Momentami przynudzał, ale ostatecznie rozbudził emocje i zamknął najważniejsze wątki. Taki był finałowy sezon „Orange Is the New Black”.
OCENA
Uwaga: Tekst zawiera spoilery.
To musiało się tak skończyć - ze łzawymi pożegnaniami, rozliczeniem najważniejszych wątków i powrotem (choć na moment) dawno niewidzianych postaci. Zwłaszcza wątek tych ostatnich przebiegł w telegraficznym skrócie. Ale fani pewnie są zadowoleni, że na koniec serialu „Orange Is the New Black” mogli ich wszystkich zobaczyć.
To było dobre zakończenie. Co do tego nie mam żadnych wątpliwości.
Ckliwe i z mniejszą dawką żartów niż poprzednie sezony ( Nichols nadal trzyma poziom). Ale mimo to godny tego serialu i przede wszystkim wyczerpujący.
Z zapowiedzi 7. serii dowiedzieliśmy się, że nowe odcinki opowiedzą m.in. o tym, jak Piper radzi sobie po wyjściu z Zakładu Karnego w Litchfield. Nie wiedzieliśmy za to, że twórcy tak mocno skupią się na ważnym dla współczesnej Ameryki wątku, jakim jest kwestia emigrantów. W Litchfield pojawił się nowy oddział, do którego przyjmowane są kobiety czekające na decyzję w sprawie dalszego pobytu w USA lub deportacji. Osadzone walczą tam z bezlitosnymi urzędowymi przepisami, których niedorzeczność jest zresztą wytykana przez twórców oraz z prowadzącymi oddział mężczyznami. Wątek idealnie wpasowuje się w narrację społeczną i problem emigrantów, który jest cały czas żywy.
Choć autorzy scenariusza nie mieli nigdy problemu z reprezentacją mniejszości czy osób różnego pochodzenia etnicznego, w 7. sezonie postanowili jeszcze podkreślić ten problem. Załoga strażników więzienia w Litchfield składa się w większości z mężczyzn. Jedna z niewielu strażniczek, Tamika Ward, zostaje wybrana nową dyrektorką zakładu. Reszta załogi zgodnie stwierdza, że Tamika Ward otrzymała tę posadę ze względu na kolor skóry. Przyznaje to zresztą Linda Ferguson, która obsadziła ją na tym stanowisku. Pomimo pierwszych wątpliwości, Ward postanawia udowodnić, że w pełni zasługuje na nową posadę.

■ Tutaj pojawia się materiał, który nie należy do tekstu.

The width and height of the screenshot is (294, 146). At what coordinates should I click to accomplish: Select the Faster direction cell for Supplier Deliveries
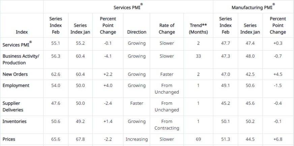tap(137, 103)
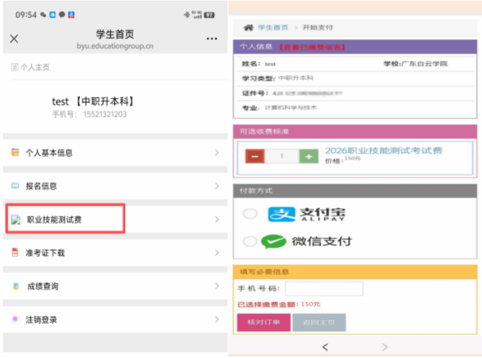The width and height of the screenshot is (482, 358).
Task: Click the 注销登录 icon
Action: click(15, 320)
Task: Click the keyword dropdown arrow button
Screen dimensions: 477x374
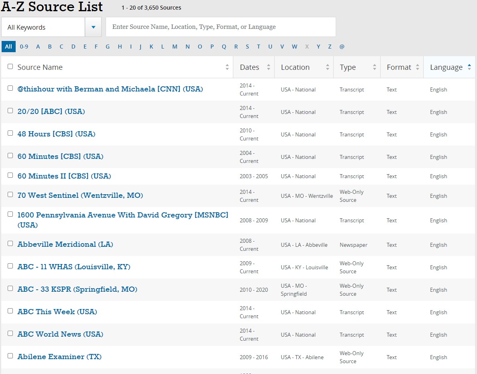Action: (x=93, y=27)
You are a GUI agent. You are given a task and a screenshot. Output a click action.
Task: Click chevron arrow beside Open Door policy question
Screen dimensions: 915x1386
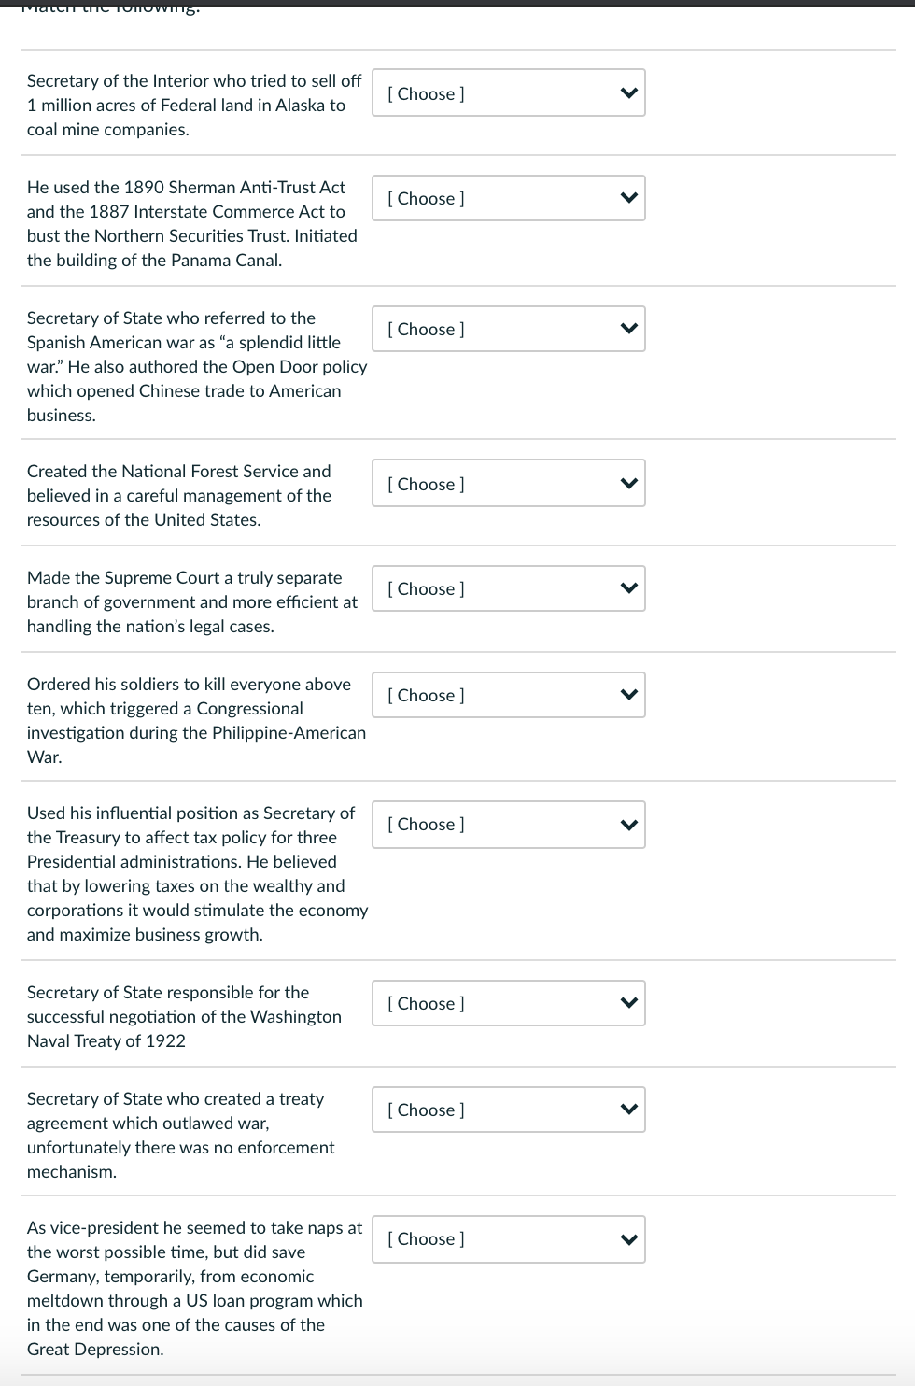(629, 329)
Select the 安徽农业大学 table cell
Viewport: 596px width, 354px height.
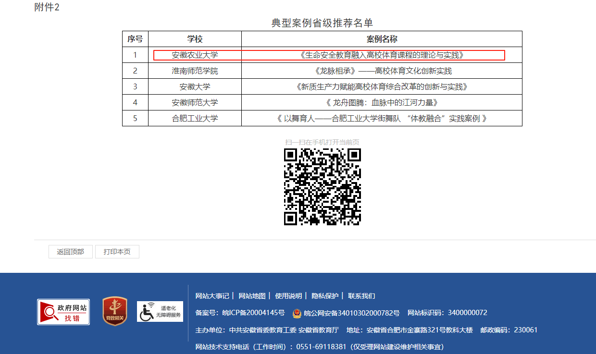[195, 55]
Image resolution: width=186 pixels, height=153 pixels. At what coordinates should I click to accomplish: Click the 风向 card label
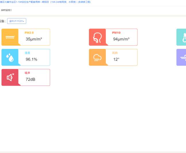pos(115,53)
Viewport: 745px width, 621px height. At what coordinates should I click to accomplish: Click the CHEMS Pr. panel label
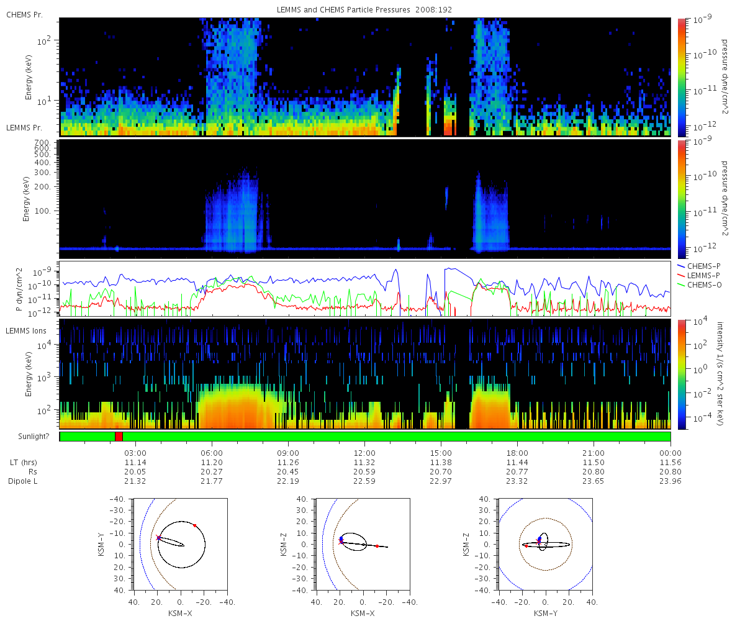(24, 14)
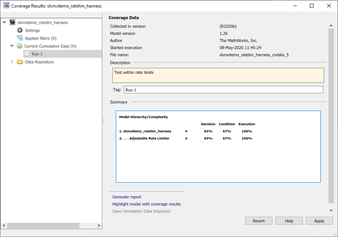Screen dimensions: 338x237
Task: Click the slvnvdemo_ratelim_harness model icon
Action: coord(12,23)
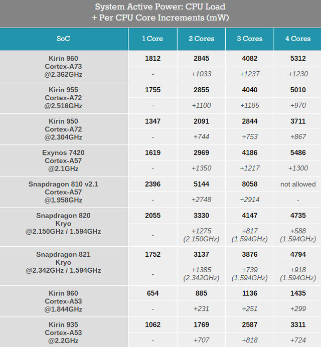Image resolution: width=321 pixels, height=347 pixels.
Task: Select the Kirin 935 Cortex-A53 row label
Action: coord(64,332)
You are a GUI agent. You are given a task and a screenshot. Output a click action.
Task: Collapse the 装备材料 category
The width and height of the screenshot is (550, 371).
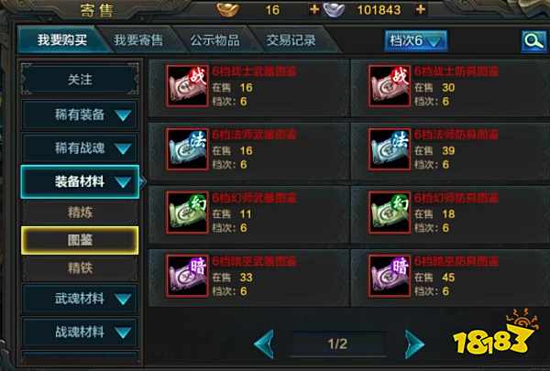point(80,182)
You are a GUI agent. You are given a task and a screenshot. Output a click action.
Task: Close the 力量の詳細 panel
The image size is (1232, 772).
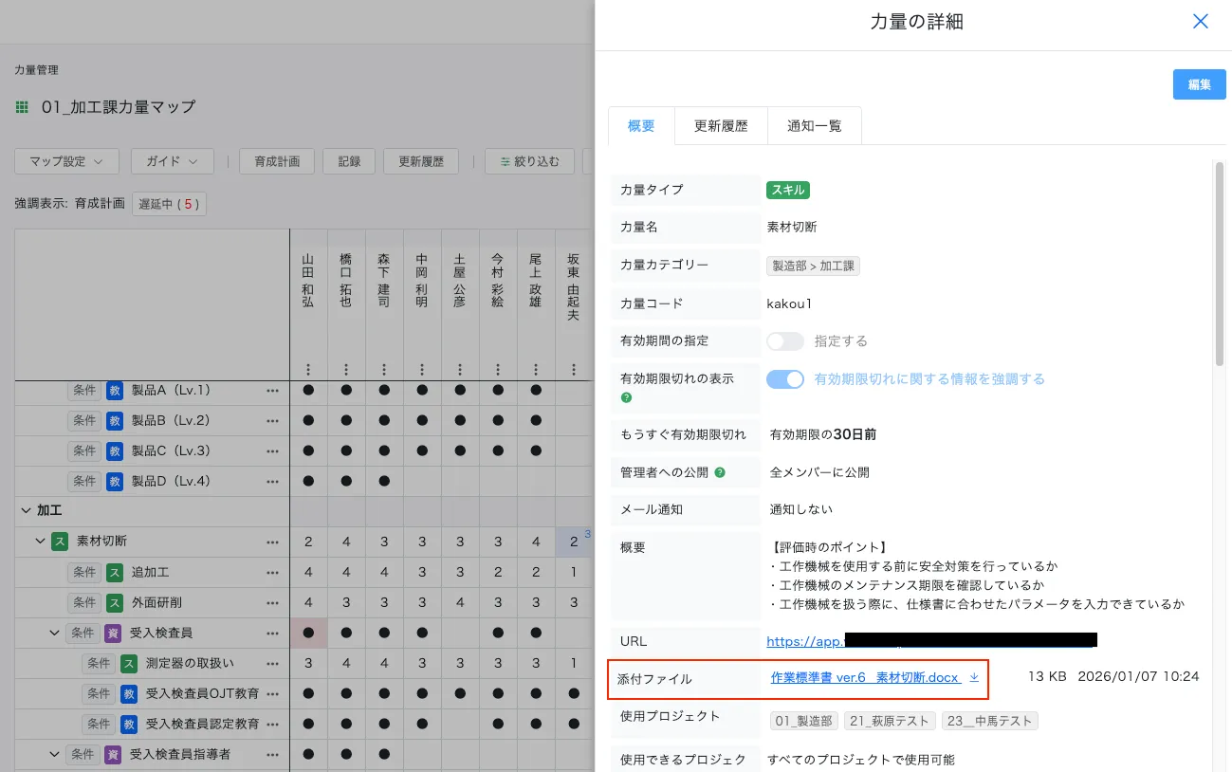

Zaraz obok nowy tematów, pojawiają się stare, dobrze znane fanom serii.
Taystee traci wiarę w walkę o wolność i popada w coraz większą depresję. Z kolei Susan próbuje jej pomóc, oczywiście na swój osobliwy, pokraczny sposób. Ruda po wyjściu z izolatki nie jest już tą samą zadziorną Galiną. A Lornę spotyka kolejna tragedią, której kobieta nie jest w stanie przyjąć do wiadomości. Życie w zakładzie dzieje się dalej, a bohaterki sprawiają czasami wrażenie zupełnie bezwolnych wobec tych wszystkich zmian i rotacji dziejących się dookoła. Zwłaszcza Alex, której nie jest pisane życie bez łamania prawa.
Twórcy „Orange Is the New Black” od zawsze odwołują się do nierówności klasowych czy społecznych. W tym sezonie piją również do idei perfekcyjnego amerykańskiego życia, zderzając ją z oczekiwaniami naszych ulubionych więźniarek. Ze starcia oczekiwania vs. rzeczywistość mało kto uchodzi z życiem. Finał sezonu pokazuje co prawda kilka happy endów, jednak większość historii więźniarek kończy się po prostu na akceptacji własnego losu i tego, że nie ma sensu z nim walczyć. Może to dla osadzonych jest właśnie szczęśliwym zakończeniem?